▸ **Page extract**

....

So in this, my 60th year, I can say that I have 12 books to my credit. Twelve. And about 60 short stories. As has been pointed out to me, that is a career. How can I not be pleased with that?
Well, I am.
But I’m not done.
Onward.
I have a new car. a bright, shiny 2013 Corolla. This was not in the budget or in our plans. But a large pickup truck hit me in the ass on Kingshighway and totaled my trusty ’98. I came out of it all right, but a bit poorer. (Mixed bag.)
This after I had to get new glasses because I’d lost my old ones by doing a thoroughly stupid thing—leaving them on the trunk of my car and driving off. I did find them later, crushed and irreparable. (I still have them. I may erect a monument.)
My oldest friend’s son got married this past year and I was asked to photograph the wedding. We spent a weekend down in Springfield and had a wonderful time. As it is with such things, it was close-run thing what with disaster shadowing the proceedings, but never manifesting, and I gotta say, Isaac’s partner, Bryttany, is a delight.
We could have used a few more of those kinds of weekends. One of the best was in November when our good friends Nicola Griffith and Kelley Eskridge came to town on tour for Nicola’s novel, Hild (and if you don’t have a copy, why not? It’s a great book and I think, really, you ought to get one) and we spent a terrific weekend with them. They live in Seattle, which is far away and expensive to get to and we don’t see nearly enough of them.
The real downside to this year has been the time family matters of a not particularly pleasant nature have taken up for Donna, who has shouldered a massive burden. It’s worn on both of us, but mainly on her. I won’t go into details. Many who may read this already know much of what’s going on and if I haven’t chosen to tell you, then you won’t read about it here. We’re fine, though, as far as that goes, just…overwhelmed.
We went to a convention in May, the first time we’d been back to Kansas City in some years. We came home with some new hats and pleasant memories of seeing good friends.
We did not make it to Pittsburgh, which we had planned to do, something that has also been several years since last we’ve done.
We’re coming out of 2014 with a certain ambivalence. In some ways we’re doing better than we ever did before, in others…
I said I’d get to the depression. This might be a good place to put it, but in retrospect I have to admit that most of my “depression” has just been a combination of weariness and impatience. I don’t do depression, it’s not an organic condition with me, and I have never been down for any long stretch of time. I run on an even keel for the most part. But this year has tried my stamina sorely.
One thing that has made it not only bearable but outright good have been our friends, both new and old. We’re rich in that and I find each year that I appreciate them more and more. Friends make the difference between keeping time and living.
Looking forward to doing a lot more living in 2015.

....

▸ **Activity 1**
Decide whether each of these statements agrees with the year-end post above, answering yes or no and quoting the words of the post that settle it: (a) The writer's new car is a 2013 Corolla. (b) The writer and Donna made it to Pittsburgh this year. (c) Nicola Griffith and Kelley Eskridge live in Seattle.
▸ **Activity 2**
In the year-end post above, where did the writer spend the weekend of the wedding they photographed?

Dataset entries
....

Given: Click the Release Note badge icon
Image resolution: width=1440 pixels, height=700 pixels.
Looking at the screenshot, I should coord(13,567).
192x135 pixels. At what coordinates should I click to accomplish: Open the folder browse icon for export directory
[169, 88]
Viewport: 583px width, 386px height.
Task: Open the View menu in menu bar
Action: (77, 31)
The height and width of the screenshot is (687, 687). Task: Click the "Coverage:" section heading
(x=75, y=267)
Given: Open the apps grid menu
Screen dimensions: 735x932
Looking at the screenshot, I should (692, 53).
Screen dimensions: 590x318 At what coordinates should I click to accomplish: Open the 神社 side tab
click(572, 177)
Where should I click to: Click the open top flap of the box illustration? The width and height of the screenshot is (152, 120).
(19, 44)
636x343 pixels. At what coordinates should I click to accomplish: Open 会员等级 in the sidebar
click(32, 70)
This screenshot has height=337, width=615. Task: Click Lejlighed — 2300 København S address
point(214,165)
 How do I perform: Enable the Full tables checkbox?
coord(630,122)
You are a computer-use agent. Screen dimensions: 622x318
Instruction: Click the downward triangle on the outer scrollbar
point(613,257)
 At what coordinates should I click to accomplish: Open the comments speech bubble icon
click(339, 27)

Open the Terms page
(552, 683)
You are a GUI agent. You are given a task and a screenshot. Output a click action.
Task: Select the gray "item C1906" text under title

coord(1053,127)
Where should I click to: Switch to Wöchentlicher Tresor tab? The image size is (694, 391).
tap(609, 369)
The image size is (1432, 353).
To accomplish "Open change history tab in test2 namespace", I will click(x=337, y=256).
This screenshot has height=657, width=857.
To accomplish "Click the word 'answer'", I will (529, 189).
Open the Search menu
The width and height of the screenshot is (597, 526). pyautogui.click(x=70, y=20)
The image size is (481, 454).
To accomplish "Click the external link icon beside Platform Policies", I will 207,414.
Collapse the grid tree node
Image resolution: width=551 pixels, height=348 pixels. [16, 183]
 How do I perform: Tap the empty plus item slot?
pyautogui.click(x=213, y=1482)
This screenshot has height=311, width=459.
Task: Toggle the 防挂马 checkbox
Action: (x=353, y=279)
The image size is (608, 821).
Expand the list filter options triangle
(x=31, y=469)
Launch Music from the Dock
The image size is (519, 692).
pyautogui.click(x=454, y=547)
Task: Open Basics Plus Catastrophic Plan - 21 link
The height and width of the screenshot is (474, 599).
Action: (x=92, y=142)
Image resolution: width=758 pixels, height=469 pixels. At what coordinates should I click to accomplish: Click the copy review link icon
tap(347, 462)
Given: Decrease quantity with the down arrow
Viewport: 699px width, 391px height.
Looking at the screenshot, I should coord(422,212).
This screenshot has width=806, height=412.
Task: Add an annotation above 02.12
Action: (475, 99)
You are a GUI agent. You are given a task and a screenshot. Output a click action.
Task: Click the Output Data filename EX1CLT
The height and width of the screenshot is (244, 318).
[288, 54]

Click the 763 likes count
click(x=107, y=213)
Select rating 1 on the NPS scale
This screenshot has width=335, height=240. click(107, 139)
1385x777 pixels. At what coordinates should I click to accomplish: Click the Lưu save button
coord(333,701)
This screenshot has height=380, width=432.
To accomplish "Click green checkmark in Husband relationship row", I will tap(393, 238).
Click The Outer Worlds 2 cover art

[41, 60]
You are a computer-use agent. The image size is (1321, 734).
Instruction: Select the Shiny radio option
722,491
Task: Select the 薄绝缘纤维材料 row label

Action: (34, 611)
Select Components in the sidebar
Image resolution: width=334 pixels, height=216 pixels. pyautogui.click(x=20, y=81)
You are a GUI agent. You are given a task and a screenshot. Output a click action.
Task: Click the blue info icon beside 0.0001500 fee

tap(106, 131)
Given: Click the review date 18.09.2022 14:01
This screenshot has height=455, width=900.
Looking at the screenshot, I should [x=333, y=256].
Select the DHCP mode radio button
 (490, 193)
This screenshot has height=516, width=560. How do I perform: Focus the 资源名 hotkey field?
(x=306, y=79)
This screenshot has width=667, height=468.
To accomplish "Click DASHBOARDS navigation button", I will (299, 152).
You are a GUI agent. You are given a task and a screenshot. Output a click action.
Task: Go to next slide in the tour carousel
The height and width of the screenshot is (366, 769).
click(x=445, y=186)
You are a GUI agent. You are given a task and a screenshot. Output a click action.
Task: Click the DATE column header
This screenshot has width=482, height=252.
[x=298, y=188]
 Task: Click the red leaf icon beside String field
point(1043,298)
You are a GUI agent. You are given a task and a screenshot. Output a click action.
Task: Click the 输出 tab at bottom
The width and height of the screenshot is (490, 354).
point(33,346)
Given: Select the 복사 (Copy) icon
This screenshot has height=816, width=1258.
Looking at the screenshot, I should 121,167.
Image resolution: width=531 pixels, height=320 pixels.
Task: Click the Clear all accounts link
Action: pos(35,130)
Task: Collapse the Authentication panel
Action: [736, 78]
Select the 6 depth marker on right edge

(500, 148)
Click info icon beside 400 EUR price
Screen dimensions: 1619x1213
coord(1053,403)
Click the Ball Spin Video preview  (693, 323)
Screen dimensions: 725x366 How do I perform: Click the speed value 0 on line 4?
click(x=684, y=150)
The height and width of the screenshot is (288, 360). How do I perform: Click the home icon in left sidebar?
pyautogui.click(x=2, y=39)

....

▸ **Exercise result 1**
(a) Yes: "a bright, shiny 2013 Corolla."
(b) No: "We did not make it to Pittsburgh, which we had planned to do."
(c) Yes: "They live in Seattle."

▸ **Exercise result 2**
In Springfield.